Now Playing: Rod Stewart 'Where I Started From' Superstars 1971


Pushing play on old DVD boot in the ‘rock room’ today up popped a German television series called Sympathy for the Devil; which ran for 13 episodes in 1971 and 1972. The series concentrated on youth culture, music and fashion. The episode I am enjoying is titled ‘Superstars' and contains a number of vignettes involving the Stones, Kinks, Paul Simon, Bowie, Faces and the subject of this entry, Rod Stewart.

Filmed in September 1970 (airing in April 1971) following the release of his summer 1970 solo LP Gasoline Alley the aforementioned footage finds Rod singing acapella versions of two songs from the album.
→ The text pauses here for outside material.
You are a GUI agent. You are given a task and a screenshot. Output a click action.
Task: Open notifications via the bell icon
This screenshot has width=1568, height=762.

Mixed in with some interview clips and a featurette of Stewart’s band mates in Faces these short musical moments are worthy of your time and attention.
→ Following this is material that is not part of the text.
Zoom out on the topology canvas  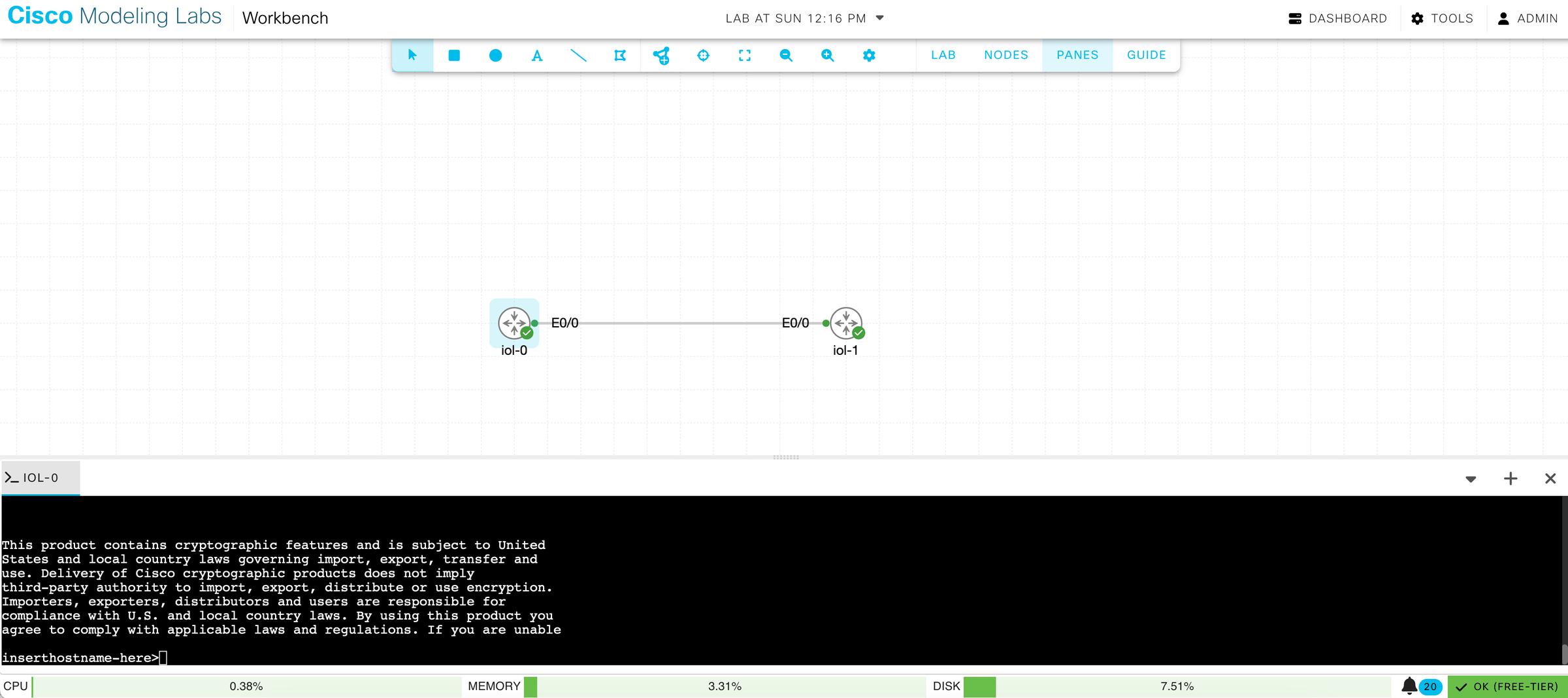coord(786,56)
Rod, dressed in his typically stylish fashion with a soft pink trousers and jacket, and orange shirt and shoes pops in contrast to his dreary surroundings. Rod stands in the alcove of a worn down and war ravaged apartment district of Germany. ‘Gasoline Alley’, a lyric and melody of homesickness and reflection aesthetically fits the real world stage of Stewart’s performance.  

A ‘warts and all’ rendition in which Stewart stomps time with his feet using the shattered concrete and debris filled ground as his natural metronome. On a small balcony over Stewart’s right shoulder a woman watches, with a worthy story all of her own, while a floor higher another person witnesses the private concert, trying to stay out of sight of the television eye. The closer woman stands in period lower middle class dress stoically, wondering, I am sure, what the raspy throated alien mod and accompaning film crew is doing outside her home.

Stewart sings naturally and easily without competition from an audience, leaning way far back, perpendicular to the sky above for the hearty notes he is reaching for. Rod’s sharp dress is a flower pushing through the concrete, while his voice a wonderful recipient of the natural echo of the surrounding concrete towers. Joining randomly yet well placed is the percussive melodies of the surrounding birds.
Rod slowly sways to the transparent one, standing amidst the rubble, defeated branches and deconstructed construction materials. In stark contrast, his vocals soar in a venue that only increases the magic and viability of his show. Concluding his solo run through ‘Gasoline Alley’ Stewart bashfully takes a quick bow and tosses a stone from the ground out of the frame.

The second performance of the day begins with Stewart in front of a towering wall where the opening stanza of ‘Lady Day’ has been scrawled akimbo in chalk. He stands slightly ajar to the dark barrier and begins to sing the lyrics scribbled onto the building. This time a distant soundtrack of children playing acts as a bed to Stewart’s singing. ‘Lady Day’ has a more impromptu feel than ‘Gasoline Alley’ as Stewart also uses a piece of paper to reference the lyrics as he sways in time. Rod is again deeply invested in the song, opening his arms wide and exuding a heartfelt musicality using only his voice and breath.   

After working his way through the stirring verses Rod sings a series of wordless melodies reflecting the songs recorded arrangement to which the children off camera reply to with gentle mimicking. A beautiful moment thankfully captured and excitedly enjoyed. Concluding his performance Stewart playfully replies to the children before yodeling to them humorously and closing out the scene.
While the entire series of episodes hailing from Sympathy For the Devil are available for those who search, the segment featuring Rod Stewart (and Faces) is a must see and is admittedly an all time favorite of the ‘rock room’.  The allure of the footage is the uniqueness of setting and the strength of the performance. For many this is Stewart’s most prolific era and to witness the vocal talent in a cinema verite’ setting is just a tremendous stroke of luck for his fans. When contrasted with current recording artists the difference is obviously striking. There is no auto tune here folks, just Rod the Mod singing his ass off joined by a few innocent bystanders.